Comme je vois les choses, j’imagine trop le petit microcosme parisien en goguette sur la Croisette. C’est toujours important où et quand et avec qui on regarde un film, ça influe sur l’effet produit. Je n’ai pas trop de mal à imaginer les intellos (de gauche) parigos au mois de mai à Cannes : le soleil, la mer, la musique de Rihanna, des corps de jeunes filles couleur d’ébène scrutés à la loupe par une caméra amoureuse… Le grand frisson quoi ! Ça me fait penser à ces tubes exotiques et sensuels qu’on nous sert tous les étés, du genre la Lambada ou Waka waka (this time for Africa) de Shakira. Et tout ça en plus avec le sentiment agréable d’être du bon côté de l’échiquier politique (1), du côté de ces jeunes filles façon « ni putes ni soumises », contre tous les méchants racistes et les vilains machos nègres intégristes du ghetto. Elle est pas belle la vie ?!

Mais qu’en penseront les premières concernées, à savoir les jeunes femmes noires des quartiers populaires ? Dans un article évoquant une projection du film en Seine-Saint-Denis Libération concède : «  trois filles noires d’une vingtaine d’années alpaguent les actrices. « Franchement, j’ai eu l’impression de voir un film sur les filles de la gare du Nord. C’est à cause de ce genre de film qu’on passe sur Envoyé spécial ou BFM TV. On voit jamais de film positif sur la banlieue. » Dans la même veine j’ai reçu cet e-mail il y a deux jours : « J’ai vu le film en avant-première, et en tant que femme Noire, jamais je ne me suis sentie aussi insultée et piégée, surtout que depuis quelques années, nous sommes constamment montrés du doigt pas les médias.

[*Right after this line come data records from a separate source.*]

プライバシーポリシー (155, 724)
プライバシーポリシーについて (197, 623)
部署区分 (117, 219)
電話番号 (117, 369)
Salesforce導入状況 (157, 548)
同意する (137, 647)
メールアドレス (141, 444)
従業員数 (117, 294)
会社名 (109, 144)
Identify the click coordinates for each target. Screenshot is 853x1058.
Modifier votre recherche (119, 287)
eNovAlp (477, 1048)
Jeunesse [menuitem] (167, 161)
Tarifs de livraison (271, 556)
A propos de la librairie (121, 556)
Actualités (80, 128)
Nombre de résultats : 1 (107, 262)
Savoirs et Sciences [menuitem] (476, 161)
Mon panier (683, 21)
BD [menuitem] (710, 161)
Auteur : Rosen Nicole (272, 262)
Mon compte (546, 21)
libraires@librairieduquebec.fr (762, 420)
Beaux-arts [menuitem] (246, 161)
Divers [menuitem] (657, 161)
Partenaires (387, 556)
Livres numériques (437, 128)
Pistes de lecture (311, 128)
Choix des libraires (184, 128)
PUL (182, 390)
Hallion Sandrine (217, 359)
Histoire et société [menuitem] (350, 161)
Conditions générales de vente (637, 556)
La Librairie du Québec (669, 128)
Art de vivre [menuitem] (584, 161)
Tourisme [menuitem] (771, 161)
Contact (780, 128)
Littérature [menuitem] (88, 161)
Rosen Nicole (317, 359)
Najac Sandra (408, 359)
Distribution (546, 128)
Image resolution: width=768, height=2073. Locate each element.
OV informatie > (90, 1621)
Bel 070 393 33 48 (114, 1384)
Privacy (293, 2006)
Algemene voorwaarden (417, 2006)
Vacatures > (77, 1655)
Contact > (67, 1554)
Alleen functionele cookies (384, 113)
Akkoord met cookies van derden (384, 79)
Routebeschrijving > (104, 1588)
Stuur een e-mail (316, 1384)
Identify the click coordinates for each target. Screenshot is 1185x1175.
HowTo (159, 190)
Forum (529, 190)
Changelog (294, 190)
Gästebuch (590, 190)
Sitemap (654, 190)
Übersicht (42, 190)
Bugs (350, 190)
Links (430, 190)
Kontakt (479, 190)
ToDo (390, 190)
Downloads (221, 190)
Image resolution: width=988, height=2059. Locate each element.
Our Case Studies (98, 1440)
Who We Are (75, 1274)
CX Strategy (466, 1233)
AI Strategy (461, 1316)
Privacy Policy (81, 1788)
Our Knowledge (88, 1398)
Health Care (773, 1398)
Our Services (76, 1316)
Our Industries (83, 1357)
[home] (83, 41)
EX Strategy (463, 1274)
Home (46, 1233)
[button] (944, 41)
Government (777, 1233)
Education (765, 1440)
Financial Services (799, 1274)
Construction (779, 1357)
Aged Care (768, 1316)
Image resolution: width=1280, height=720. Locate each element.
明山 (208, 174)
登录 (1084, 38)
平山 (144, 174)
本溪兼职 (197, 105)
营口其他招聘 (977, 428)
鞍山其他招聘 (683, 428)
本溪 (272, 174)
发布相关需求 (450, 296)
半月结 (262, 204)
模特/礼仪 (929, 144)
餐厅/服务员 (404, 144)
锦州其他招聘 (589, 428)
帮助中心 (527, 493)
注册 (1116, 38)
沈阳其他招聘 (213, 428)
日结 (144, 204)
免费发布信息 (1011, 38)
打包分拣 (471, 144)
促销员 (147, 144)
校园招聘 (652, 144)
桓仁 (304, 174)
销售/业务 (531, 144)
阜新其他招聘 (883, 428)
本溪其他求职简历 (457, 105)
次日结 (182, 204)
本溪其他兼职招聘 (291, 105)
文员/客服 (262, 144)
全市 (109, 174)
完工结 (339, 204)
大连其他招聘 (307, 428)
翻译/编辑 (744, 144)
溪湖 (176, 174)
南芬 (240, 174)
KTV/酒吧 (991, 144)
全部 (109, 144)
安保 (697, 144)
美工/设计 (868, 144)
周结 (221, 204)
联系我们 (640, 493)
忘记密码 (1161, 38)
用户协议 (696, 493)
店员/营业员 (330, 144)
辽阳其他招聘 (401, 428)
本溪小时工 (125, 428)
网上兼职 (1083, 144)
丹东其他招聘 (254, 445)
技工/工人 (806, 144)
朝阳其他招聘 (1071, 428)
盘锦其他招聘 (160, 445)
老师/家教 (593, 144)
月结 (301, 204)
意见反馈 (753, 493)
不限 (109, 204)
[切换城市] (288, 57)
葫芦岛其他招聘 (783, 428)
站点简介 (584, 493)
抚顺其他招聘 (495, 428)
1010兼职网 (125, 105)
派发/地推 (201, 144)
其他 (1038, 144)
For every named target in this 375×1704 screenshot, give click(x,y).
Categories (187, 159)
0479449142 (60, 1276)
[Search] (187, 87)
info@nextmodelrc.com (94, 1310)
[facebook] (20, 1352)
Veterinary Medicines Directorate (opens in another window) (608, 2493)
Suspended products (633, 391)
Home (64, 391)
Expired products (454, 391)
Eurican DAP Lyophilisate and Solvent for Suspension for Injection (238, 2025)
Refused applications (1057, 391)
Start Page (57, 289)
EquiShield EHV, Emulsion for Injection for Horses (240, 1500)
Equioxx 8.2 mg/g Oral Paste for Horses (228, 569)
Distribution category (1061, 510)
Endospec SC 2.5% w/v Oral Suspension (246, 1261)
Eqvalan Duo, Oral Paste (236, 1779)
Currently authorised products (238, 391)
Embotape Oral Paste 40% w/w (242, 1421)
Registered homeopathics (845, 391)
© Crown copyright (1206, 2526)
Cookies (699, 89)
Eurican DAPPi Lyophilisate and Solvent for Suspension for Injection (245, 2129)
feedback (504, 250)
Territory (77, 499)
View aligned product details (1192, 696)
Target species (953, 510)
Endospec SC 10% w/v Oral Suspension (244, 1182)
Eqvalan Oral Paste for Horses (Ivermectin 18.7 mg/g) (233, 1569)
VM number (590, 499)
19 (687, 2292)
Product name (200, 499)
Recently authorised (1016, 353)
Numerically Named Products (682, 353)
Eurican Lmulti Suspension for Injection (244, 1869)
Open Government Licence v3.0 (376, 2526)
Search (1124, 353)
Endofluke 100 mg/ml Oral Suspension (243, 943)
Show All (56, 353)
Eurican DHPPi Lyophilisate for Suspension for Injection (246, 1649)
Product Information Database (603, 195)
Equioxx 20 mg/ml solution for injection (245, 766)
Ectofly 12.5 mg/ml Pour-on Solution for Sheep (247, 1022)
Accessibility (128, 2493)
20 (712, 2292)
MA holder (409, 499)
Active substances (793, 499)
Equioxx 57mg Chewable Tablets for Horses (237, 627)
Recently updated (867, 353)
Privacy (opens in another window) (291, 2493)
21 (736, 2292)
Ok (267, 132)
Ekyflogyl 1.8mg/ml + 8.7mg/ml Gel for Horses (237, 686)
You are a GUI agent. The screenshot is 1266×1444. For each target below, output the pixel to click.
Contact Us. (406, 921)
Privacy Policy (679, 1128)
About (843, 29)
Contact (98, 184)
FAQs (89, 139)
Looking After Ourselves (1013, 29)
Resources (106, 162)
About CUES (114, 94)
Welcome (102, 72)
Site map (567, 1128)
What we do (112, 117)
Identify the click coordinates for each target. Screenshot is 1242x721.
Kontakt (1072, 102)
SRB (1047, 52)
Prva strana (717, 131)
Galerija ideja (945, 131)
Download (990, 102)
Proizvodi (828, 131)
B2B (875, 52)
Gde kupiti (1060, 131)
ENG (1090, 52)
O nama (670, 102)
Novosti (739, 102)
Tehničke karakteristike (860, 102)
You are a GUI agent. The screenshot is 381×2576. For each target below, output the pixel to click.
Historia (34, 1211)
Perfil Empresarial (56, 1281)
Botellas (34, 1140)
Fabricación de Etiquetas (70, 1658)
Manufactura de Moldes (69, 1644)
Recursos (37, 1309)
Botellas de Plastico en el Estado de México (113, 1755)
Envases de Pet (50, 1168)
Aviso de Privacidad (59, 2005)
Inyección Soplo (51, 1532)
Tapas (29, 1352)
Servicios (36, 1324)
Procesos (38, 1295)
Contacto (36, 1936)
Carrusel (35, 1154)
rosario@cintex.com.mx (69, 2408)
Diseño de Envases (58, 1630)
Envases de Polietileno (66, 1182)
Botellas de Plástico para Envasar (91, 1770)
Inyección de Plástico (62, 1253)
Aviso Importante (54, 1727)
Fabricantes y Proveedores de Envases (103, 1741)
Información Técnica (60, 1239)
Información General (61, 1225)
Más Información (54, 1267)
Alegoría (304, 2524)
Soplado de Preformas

Le film reprend tous les clichés des reportages à charge sur les filles africaines diffusés dans les années 2008-2010 ». C’est vrai qu’on aurait pu espérer un sujet différent pour le premier film français 100 % noir et féminin. Alors je ne sais pas si ces deux réactions sont représentatives mais je constate juste, une fois de plus, qu’il existe un énorme fossé entre ceux qui ont le droit à la parole (les journalistes, les réalisateurs, les politiques… des Blancs issus de milieux aisés) et les Français issus des classes populaires.

© Régis Dubois 2014 pour le texte

 

(1) « Quand on voit tant de beauté, de talent, de vivacité, d’intelligence et de sensibilité à l’œuvre, on se demande mais comment, comment, comment peut-on être zemmourien ?! » (Les Inrocks) ; « Qu’un tel film sorte alors que cartonne en librairie le livre réactionnaire d’Eric Zemmour fait aussi un drôle d’effet. La litanie de mort qui imprègne ce discours sur un pays en décomposition oblige chaque jour un peu plus à chercher des endroits pour respirer un oxygène plus frais, moins raréfié. Bandes de filles fonctionne aussi, à cet égard, comme un appel d’air, un bain de jouvence et un embrayeur politique » (Libération).

One comment

  1. Gab dit :

    Enfin! Tout est dis je pense!
    Ce film réuni à lui tout seul tous les stéréotypes les plus négatifs portés sur la population noire des banlieues et pourtant on dit de lui qu’il est magnifique… Des jeunes filles noires qui refusent les études, le travail, préfèrent les combats du rue et le racket… Pour au final avoir une dealeuse… Quant aux garçons… sans commentaire… Je pensais voir un film où ces jeunes filles se rebellent pour s’en sortir et démonter tous ces fameux clichés, déception…Si c’est ça la vrai réalité des banlieues et de la population noire, il ne faudra pas s’étonner qu’il y ait toujours un racisme prenant en France… Merci pour cette critique enfin à contre courant!